The cleaning composition of the present invention can be used as a cleaning agent for clothes, a cleaning agent for dishwashing, an industrial cleaning agent (for example, a cleaning agent such as a fiber refining agent and a metal degreasing agent), and the like. Among them, as a cleaning agent for clothing, it is particularly useful for cleaning a knitted fabric or a fabric containing cellulose fiber, synthetic fiber, wool, silk or acetate fiber.

Claims (7)

A cleaning composition comprising a nonionic surfactant (A) represented by the following general formula (1).

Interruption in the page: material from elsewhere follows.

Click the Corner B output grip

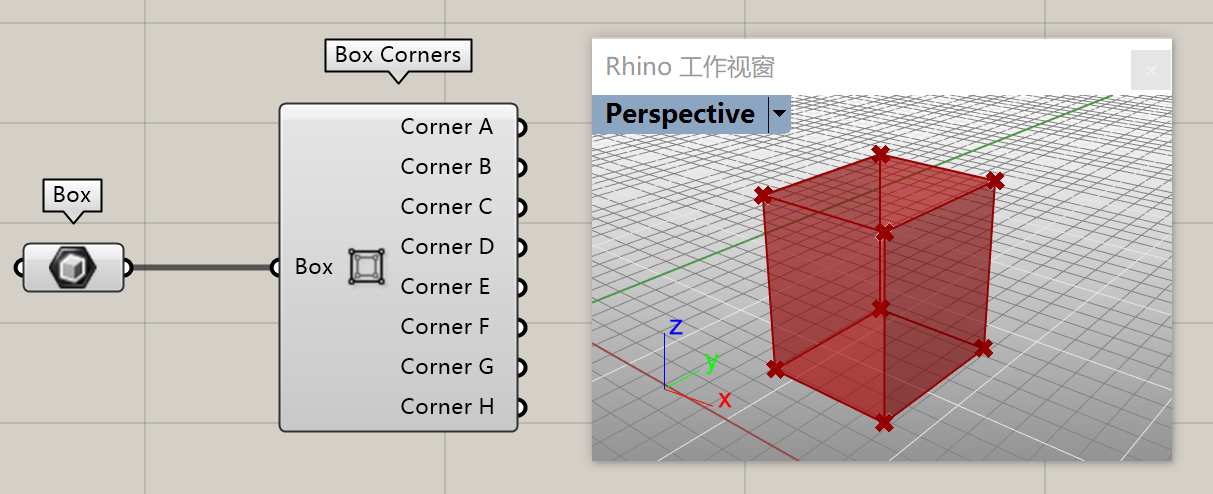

{In Formula (1), R ¹ is an alkyl group or alkenyl group having 8 to 24 carbon atoms; A ¹ O and A ² O are each independently an oxyethylene group and / or oxypropylene group: EO is an oxyethylene group; PO is an oxypropylene group; a, b, c, d, e, f, g and h are numbers satisfying a + b = 0 to 10, c + d = 5 to 50, e + f = 1 to 20, and g + h = 0 to 40; [(EO) _c / (PO) _e ] and [(EO) _d / (PO) _f ] represent groups obtained by random addition and / or block addition of EO and PO. } The content of EO in the groups represented by [(EO) _c / (PO) _e ] and [(EO) _d / (PO) _f ] in the general formula (1) is [(EO) _c / (PO) The cleaning composition according to claim 1, which is 50 to 95% by weight based on the weight of _e ] and [(EO) _d / (PO) _f ]. The cleaning agent according to claim 1 or 2, wherein [(EO) _c / (PO) _e ] and [(EO) _d / (PO) _f ] in the general formula (1) are groups in which EO and PO are randomly added. Composition. The cleaning composition according to any one of claims 1 to 3, wherein A ¹ O in the general formula (1) is an oxyethylene group, and a and b are numbers satisfying a + b = 2 to 10. The cleaning composition according to any one of claims 1 to 4, wherein A ² O in the general formula (1) is an oxyethylene group, and g and h are numbers satisfying g + h = 2 to 40.   The cleaning composition according to any one of claims 1 to 5, which is used for washing a knitted or woven fabric containing cellulose fiber, synthetic fiber, wool, silk or acetate fiber. The property is liquid, The cleaning composition according to any one of claims 1 to 6.